_Task instructions_
Copy out the lines of the records below, and only those lines, from the one with "Clear the parametric" through the one with "Open the ОГЭ", exactly as they appear.

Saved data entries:

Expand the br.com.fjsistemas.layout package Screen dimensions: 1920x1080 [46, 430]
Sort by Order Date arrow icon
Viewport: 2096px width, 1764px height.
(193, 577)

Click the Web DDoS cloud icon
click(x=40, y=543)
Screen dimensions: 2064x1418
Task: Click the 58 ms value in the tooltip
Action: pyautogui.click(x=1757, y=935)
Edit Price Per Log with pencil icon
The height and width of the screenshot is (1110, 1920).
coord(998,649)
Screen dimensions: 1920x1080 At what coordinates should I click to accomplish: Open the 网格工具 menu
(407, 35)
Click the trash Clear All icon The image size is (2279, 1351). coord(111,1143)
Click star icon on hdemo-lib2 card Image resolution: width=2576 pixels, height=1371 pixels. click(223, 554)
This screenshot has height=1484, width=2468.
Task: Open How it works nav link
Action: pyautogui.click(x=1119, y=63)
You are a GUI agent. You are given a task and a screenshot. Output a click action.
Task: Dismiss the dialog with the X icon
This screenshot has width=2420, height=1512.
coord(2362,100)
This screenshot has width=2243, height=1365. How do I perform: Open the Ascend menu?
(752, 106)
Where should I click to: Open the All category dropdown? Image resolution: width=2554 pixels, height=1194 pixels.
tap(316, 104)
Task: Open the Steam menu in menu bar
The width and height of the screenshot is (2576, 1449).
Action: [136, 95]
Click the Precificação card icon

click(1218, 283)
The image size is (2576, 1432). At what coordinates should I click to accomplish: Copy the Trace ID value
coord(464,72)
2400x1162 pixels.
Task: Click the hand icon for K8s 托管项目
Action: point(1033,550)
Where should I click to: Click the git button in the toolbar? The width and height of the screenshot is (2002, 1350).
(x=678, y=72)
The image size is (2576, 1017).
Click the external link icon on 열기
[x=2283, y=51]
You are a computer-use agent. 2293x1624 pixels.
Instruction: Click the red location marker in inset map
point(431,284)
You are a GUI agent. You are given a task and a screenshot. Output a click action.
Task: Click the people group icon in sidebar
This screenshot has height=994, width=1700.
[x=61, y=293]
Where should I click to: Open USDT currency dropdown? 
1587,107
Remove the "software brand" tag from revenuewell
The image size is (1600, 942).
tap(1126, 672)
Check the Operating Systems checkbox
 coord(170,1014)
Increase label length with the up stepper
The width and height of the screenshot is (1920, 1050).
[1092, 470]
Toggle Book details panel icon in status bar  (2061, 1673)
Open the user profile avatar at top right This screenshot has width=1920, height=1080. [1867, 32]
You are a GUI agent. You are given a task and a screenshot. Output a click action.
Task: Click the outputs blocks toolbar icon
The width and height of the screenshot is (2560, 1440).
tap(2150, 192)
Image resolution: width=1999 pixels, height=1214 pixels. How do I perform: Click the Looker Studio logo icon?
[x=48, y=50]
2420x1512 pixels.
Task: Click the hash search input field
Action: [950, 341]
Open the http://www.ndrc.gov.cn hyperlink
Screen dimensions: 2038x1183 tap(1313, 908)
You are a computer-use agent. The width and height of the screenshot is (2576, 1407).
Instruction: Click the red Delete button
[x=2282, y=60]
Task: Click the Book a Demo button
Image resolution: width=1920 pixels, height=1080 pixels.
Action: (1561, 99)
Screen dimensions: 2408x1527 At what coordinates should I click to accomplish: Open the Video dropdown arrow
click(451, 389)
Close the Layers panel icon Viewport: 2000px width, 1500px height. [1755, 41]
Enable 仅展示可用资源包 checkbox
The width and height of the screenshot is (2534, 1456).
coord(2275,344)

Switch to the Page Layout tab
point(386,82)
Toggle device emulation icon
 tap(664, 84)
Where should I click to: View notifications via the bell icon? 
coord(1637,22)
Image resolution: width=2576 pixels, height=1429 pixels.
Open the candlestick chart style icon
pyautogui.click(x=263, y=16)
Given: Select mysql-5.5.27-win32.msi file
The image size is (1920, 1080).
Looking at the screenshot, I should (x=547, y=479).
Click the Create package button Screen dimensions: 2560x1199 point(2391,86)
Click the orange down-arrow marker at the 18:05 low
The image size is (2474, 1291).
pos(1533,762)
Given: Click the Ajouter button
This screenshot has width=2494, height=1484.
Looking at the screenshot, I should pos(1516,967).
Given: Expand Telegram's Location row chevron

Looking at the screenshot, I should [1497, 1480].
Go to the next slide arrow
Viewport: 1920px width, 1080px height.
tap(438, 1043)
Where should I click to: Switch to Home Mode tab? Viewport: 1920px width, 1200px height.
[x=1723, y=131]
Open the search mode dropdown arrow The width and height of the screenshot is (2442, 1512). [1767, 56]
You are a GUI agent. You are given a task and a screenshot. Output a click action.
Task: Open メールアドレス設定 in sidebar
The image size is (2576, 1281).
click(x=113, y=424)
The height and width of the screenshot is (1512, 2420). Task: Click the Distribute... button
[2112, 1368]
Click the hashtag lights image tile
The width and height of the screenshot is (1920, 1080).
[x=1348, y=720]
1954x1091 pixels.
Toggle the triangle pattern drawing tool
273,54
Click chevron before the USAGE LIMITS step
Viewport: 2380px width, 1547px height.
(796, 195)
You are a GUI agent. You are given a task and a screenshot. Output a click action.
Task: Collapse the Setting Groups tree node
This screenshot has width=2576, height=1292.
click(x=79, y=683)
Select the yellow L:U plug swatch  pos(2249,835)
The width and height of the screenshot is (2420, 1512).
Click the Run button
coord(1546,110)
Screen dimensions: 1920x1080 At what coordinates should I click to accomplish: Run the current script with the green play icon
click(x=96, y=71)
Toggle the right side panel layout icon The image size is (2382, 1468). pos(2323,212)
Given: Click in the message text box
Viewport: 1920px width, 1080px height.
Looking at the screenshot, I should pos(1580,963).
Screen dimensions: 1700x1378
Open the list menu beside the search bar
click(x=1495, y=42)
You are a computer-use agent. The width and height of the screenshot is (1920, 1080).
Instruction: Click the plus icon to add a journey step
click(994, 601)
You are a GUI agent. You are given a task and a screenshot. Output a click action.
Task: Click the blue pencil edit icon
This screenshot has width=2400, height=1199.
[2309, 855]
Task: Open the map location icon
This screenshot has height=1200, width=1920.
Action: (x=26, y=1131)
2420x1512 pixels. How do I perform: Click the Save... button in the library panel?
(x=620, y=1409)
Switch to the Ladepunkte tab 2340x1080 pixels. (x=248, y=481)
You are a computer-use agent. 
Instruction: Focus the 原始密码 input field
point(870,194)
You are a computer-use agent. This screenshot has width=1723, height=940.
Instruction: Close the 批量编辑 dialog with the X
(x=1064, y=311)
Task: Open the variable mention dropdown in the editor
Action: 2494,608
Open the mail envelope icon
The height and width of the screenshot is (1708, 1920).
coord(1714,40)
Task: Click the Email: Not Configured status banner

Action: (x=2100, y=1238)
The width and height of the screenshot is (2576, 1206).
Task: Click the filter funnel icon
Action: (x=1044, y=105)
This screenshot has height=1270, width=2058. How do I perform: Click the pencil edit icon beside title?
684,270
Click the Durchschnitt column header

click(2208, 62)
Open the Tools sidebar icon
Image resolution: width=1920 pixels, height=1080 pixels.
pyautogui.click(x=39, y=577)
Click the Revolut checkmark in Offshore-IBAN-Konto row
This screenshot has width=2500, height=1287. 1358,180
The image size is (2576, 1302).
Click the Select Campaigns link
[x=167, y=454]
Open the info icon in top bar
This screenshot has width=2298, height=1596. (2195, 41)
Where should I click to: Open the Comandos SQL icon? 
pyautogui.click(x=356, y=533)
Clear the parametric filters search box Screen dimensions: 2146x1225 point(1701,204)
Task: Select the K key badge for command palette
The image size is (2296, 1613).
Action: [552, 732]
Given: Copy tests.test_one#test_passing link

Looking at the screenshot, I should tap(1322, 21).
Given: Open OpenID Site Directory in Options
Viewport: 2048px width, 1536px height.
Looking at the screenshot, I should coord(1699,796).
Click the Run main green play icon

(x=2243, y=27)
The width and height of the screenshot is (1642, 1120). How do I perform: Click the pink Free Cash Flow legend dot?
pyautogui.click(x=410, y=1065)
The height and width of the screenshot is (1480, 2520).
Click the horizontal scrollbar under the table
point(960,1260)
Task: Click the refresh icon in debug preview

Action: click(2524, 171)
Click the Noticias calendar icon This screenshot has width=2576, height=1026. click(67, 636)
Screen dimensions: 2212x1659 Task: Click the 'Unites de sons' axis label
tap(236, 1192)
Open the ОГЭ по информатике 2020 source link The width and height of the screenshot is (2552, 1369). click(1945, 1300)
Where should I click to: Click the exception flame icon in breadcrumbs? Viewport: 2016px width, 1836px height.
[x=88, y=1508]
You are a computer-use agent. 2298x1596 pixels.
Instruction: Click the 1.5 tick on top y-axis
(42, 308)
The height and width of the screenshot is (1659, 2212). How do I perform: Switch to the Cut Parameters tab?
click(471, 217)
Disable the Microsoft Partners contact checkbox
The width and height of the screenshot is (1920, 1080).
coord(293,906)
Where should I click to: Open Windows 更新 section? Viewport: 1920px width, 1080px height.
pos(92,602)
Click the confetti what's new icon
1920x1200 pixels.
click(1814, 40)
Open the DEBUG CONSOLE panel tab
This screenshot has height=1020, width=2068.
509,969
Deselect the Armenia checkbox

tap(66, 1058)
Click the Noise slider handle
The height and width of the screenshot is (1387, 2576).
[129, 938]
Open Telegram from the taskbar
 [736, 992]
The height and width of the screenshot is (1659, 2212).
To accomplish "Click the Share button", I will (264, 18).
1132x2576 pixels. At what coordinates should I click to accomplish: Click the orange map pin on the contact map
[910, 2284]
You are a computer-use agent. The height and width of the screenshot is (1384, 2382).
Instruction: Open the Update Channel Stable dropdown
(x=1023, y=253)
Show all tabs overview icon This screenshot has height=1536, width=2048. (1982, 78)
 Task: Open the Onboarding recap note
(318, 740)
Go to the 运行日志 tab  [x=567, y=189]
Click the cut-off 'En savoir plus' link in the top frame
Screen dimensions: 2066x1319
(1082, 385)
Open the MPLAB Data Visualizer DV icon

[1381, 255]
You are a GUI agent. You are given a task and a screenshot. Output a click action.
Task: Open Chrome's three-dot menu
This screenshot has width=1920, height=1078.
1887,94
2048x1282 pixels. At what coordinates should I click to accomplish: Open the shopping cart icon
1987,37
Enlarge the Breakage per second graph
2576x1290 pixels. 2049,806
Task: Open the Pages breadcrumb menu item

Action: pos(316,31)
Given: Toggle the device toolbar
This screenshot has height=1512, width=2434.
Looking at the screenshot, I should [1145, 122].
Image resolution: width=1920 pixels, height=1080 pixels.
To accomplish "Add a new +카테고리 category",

_Output below_
Clear the parametric filters search box Screen dimensions: 2146x1225 point(1701,204)
Task: Select the K key badge for command palette
The image size is (2296, 1613).
Action: [552, 732]
Given: Copy tests.test_one#test_passing link

Looking at the screenshot, I should tap(1322, 21).
Given: Open OpenID Site Directory in Options
Viewport: 2048px width, 1536px height.
Looking at the screenshot, I should coord(1699,796).
Click the Run main green play icon

(x=2243, y=27)
The width and height of the screenshot is (1642, 1120). How do I perform: Click the pink Free Cash Flow legend dot?
pyautogui.click(x=410, y=1065)
The height and width of the screenshot is (1480, 2520).
Click the horizontal scrollbar under the table
point(960,1260)
Task: Click the refresh icon in debug preview

Action: click(2524, 171)
Click the Noticias calendar icon This screenshot has width=2576, height=1026. click(67, 636)
Screen dimensions: 2212x1659 Task: Click the 'Unites de sons' axis label
tap(236, 1192)
Open the ОГЭ по информатике 2020 source link The width and height of the screenshot is (2552, 1369). click(1945, 1300)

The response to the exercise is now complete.